Introduction
Hugging Face Datasets provides easy access to thousands of datasets for NLP, audio, and computer vision.
Loading Datasets
from datasets import load_dataset
# Load from Hub
dataset = load_dataset('mnist', split='train')
print(dataset)
# Load CSV
dataset = load_dataset('csv', data_files='data.csv', split='train')
# Load JSON
dataset = load_dataset('json', data_files='data.json', field='data')
# Load multiple files
dataset = load_dataset('csv', data_files=['train.csv', 'test.csv'])
Dataset Operations
# Access elements
print(dataset[0]) # First example
print(dataset['text'][:5]) # First 5 texts
# Properties
print(dataset.features)
print(dataset.num_rows)
print(dataset.column_names)
Transform with map
def tokenize(example):
return tokenizer(example['text'], truncation=True, padding='max_length', max_length=128)
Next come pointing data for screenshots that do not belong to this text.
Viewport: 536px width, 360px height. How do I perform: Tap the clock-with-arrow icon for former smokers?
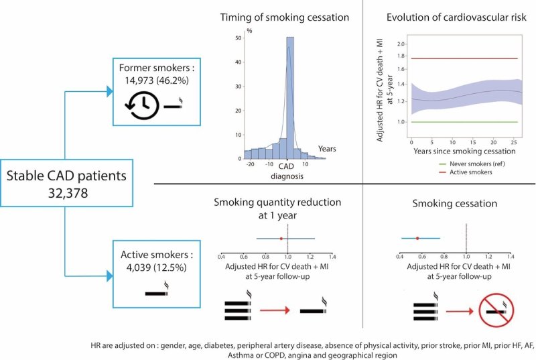pyautogui.click(x=143, y=105)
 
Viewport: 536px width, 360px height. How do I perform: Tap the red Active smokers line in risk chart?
pyautogui.click(x=462, y=59)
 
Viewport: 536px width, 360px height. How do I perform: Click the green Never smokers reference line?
pyautogui.click(x=462, y=122)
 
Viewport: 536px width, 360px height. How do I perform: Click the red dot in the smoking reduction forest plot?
pyautogui.click(x=281, y=238)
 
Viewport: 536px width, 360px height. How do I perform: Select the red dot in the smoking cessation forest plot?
pyautogui.click(x=417, y=238)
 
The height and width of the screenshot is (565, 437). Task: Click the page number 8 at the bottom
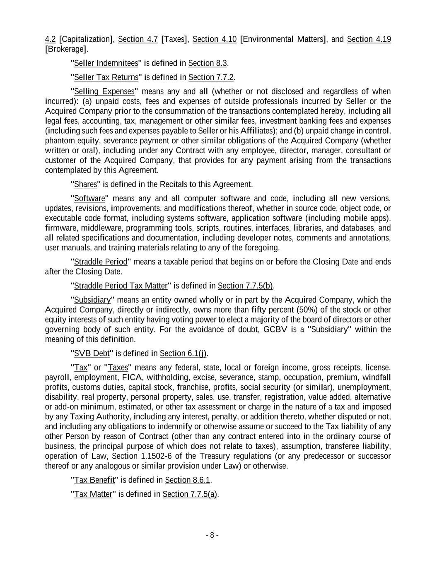[212, 535]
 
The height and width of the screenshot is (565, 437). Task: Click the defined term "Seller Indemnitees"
[106, 63]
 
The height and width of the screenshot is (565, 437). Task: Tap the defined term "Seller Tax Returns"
[106, 77]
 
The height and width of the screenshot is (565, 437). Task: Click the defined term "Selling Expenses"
[104, 91]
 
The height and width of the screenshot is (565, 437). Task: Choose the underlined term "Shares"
[85, 185]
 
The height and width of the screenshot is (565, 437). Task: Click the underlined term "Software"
[89, 199]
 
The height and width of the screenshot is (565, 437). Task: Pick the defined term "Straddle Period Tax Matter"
[121, 286]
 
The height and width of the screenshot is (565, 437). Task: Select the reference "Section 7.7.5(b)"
[245, 286]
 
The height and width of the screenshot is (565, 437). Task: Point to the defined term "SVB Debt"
[92, 353]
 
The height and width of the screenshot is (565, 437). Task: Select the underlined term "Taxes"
[118, 368]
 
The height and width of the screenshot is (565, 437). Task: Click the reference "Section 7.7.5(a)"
[190, 494]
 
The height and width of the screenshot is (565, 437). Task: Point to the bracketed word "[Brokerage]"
[66, 49]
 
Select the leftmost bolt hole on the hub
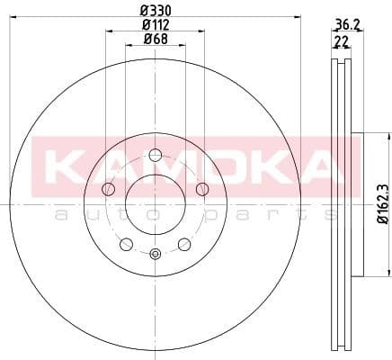click(109, 188)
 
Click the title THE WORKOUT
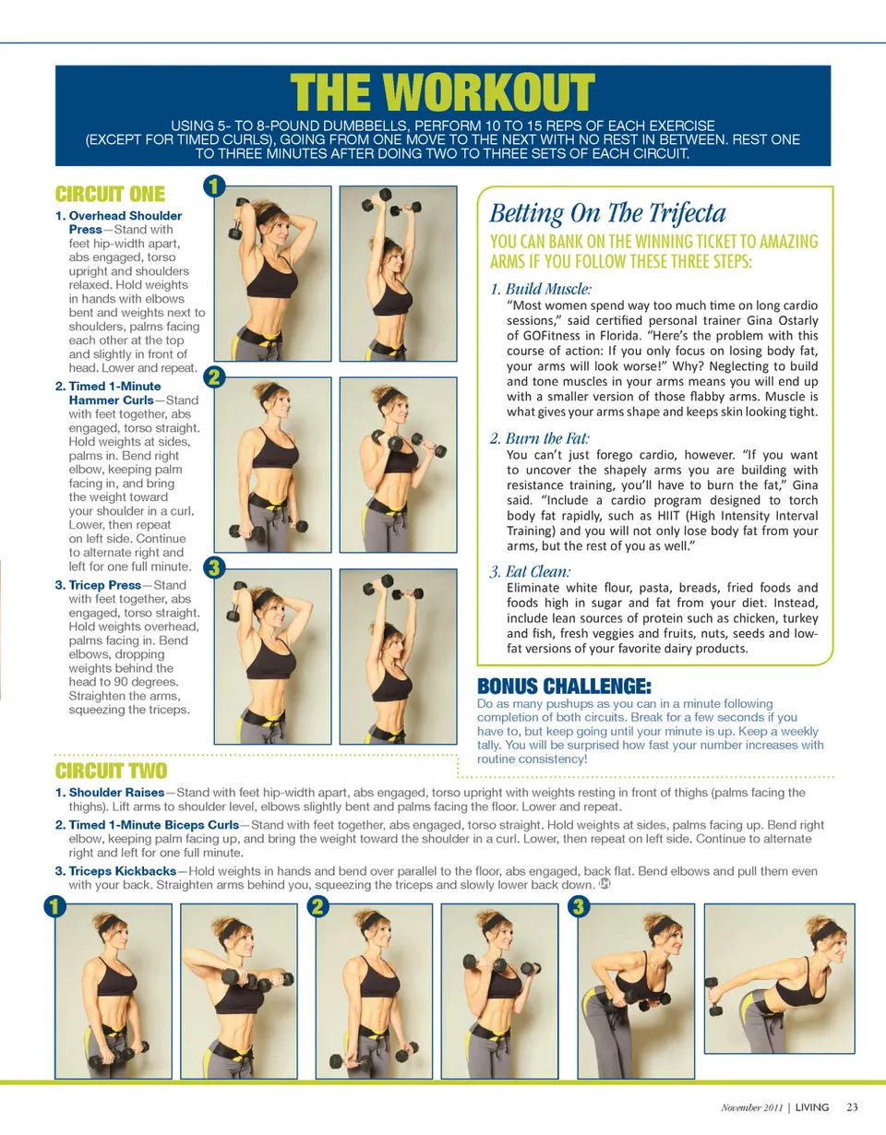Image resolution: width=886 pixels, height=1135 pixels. click(442, 92)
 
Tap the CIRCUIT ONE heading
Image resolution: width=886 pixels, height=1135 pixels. click(110, 194)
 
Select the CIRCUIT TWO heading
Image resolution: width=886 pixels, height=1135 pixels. click(112, 771)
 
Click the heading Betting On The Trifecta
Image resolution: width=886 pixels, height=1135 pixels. click(607, 213)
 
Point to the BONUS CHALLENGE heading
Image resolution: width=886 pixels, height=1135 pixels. click(564, 686)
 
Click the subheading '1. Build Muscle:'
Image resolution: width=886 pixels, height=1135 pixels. click(541, 289)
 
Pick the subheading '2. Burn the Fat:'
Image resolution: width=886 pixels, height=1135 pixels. click(539, 437)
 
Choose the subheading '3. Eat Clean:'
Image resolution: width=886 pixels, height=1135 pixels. click(531, 571)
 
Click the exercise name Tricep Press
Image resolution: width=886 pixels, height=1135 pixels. click(105, 585)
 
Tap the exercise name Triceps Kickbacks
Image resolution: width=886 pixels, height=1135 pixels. click(122, 871)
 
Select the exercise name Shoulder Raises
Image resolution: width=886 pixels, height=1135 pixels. click(116, 793)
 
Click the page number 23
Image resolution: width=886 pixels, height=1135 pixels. click(852, 1107)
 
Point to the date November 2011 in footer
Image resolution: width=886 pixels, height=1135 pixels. click(752, 1107)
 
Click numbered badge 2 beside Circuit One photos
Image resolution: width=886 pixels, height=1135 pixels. click(214, 376)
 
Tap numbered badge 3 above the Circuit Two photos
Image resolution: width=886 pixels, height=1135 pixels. click(579, 906)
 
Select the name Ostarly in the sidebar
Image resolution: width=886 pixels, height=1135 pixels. click(796, 321)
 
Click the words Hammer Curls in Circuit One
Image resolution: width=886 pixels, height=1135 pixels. click(112, 400)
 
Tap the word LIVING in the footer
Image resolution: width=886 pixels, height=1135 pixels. click(812, 1107)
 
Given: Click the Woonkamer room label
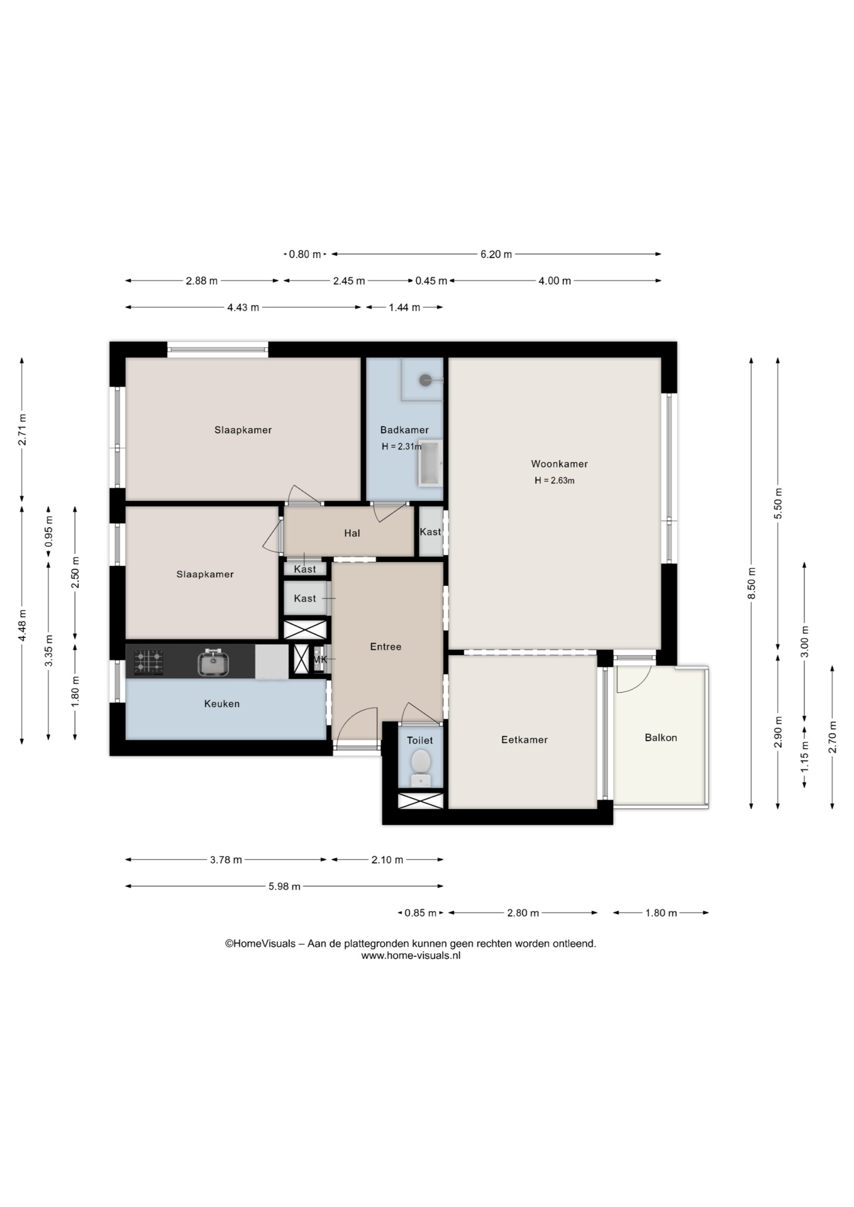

tokenized = dataset.map(tokenize, batched=True)
print(tokenized)
Filter
# Filter by condition
filtered = dataset.filter(lambda x: len(x['text'].split()) > 10)
# Keep specific columns
filtered = dataset.filter(lambda x: x['label'] in [0, 1])
Split and Train/Test
# Split dataset
train_test = dataset.train_test_split(test_size=0.2)
train = train_test['train']
test = train_test['test']
# Stratified split
stratified = dataset.train_test_split(test_size=0.2, stratify_column_name='label')
Practice Problems
- Load dataset from Hub
- Access data elements
- Tokenize with map
- Filter examples
- Create train/test split